### DATA SUPPLIED
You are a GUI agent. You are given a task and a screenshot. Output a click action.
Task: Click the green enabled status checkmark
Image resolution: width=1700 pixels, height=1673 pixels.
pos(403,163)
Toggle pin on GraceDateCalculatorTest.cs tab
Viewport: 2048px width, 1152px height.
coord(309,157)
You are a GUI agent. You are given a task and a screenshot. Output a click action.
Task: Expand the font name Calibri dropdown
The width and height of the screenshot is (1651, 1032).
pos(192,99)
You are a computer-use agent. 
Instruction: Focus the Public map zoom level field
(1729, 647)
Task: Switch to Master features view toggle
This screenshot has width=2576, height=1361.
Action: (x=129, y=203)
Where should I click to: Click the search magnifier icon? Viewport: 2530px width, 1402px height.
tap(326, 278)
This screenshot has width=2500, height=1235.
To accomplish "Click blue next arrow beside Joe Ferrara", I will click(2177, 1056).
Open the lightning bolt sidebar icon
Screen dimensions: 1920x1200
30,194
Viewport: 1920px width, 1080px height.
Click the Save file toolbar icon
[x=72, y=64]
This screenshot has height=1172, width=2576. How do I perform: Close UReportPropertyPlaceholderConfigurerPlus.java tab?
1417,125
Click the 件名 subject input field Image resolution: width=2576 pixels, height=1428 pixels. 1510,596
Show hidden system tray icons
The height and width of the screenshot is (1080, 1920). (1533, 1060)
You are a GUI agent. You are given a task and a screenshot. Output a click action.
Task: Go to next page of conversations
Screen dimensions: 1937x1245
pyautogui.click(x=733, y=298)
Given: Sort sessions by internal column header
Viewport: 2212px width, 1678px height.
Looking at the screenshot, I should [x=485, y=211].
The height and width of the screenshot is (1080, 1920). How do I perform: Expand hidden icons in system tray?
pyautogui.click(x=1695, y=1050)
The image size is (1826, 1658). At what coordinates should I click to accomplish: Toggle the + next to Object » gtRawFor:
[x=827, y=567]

### TASK OBJECTIVE
Write down all of the listing exactly.

### OUTPUT FOR THIS EXERCISE
You are a GUI agent. You are given a task and a screenshot. Output a click action.
Task: Click the green enabled status checkmark
Image resolution: width=1700 pixels, height=1673 pixels.
pos(403,163)
Toggle pin on GraceDateCalculatorTest.cs tab
Viewport: 2048px width, 1152px height.
coord(309,157)
You are a GUI agent. You are given a task and a screenshot. Output a click action.
Task: Expand the font name Calibri dropdown
The width and height of the screenshot is (1651, 1032).
pos(192,99)
You are a computer-use agent. 
Instruction: Focus the Public map zoom level field
(1729, 647)
Task: Switch to Master features view toggle
This screenshot has width=2576, height=1361.
Action: (x=129, y=203)
Where should I click to: Click the search magnifier icon? Viewport: 2530px width, 1402px height.
tap(326, 278)
This screenshot has width=2500, height=1235.
To accomplish "Click blue next arrow beside Joe Ferrara", I will click(2177, 1056).
Open the lightning bolt sidebar icon
Screen dimensions: 1920x1200
30,194
Viewport: 1920px width, 1080px height.
Click the Save file toolbar icon
[x=72, y=64]
This screenshot has height=1172, width=2576. How do I perform: Close UReportPropertyPlaceholderConfigurerPlus.java tab?
1417,125
Click the 件名 subject input field Image resolution: width=2576 pixels, height=1428 pixels. 1510,596
Show hidden system tray icons
The height and width of the screenshot is (1080, 1920). (1533, 1060)
You are a GUI agent. You are given a task and a screenshot. Output a click action.
Task: Go to next page of conversations
Screen dimensions: 1937x1245
pyautogui.click(x=733, y=298)
Given: Sort sessions by internal column header
Viewport: 2212px width, 1678px height.
Looking at the screenshot, I should [x=485, y=211].
The height and width of the screenshot is (1080, 1920). How do I perform: Expand hidden icons in system tray?
pyautogui.click(x=1695, y=1050)
The image size is (1826, 1658). At what coordinates should I click to accomplish: Toggle the + next to Object » gtRawFor:
[x=827, y=567]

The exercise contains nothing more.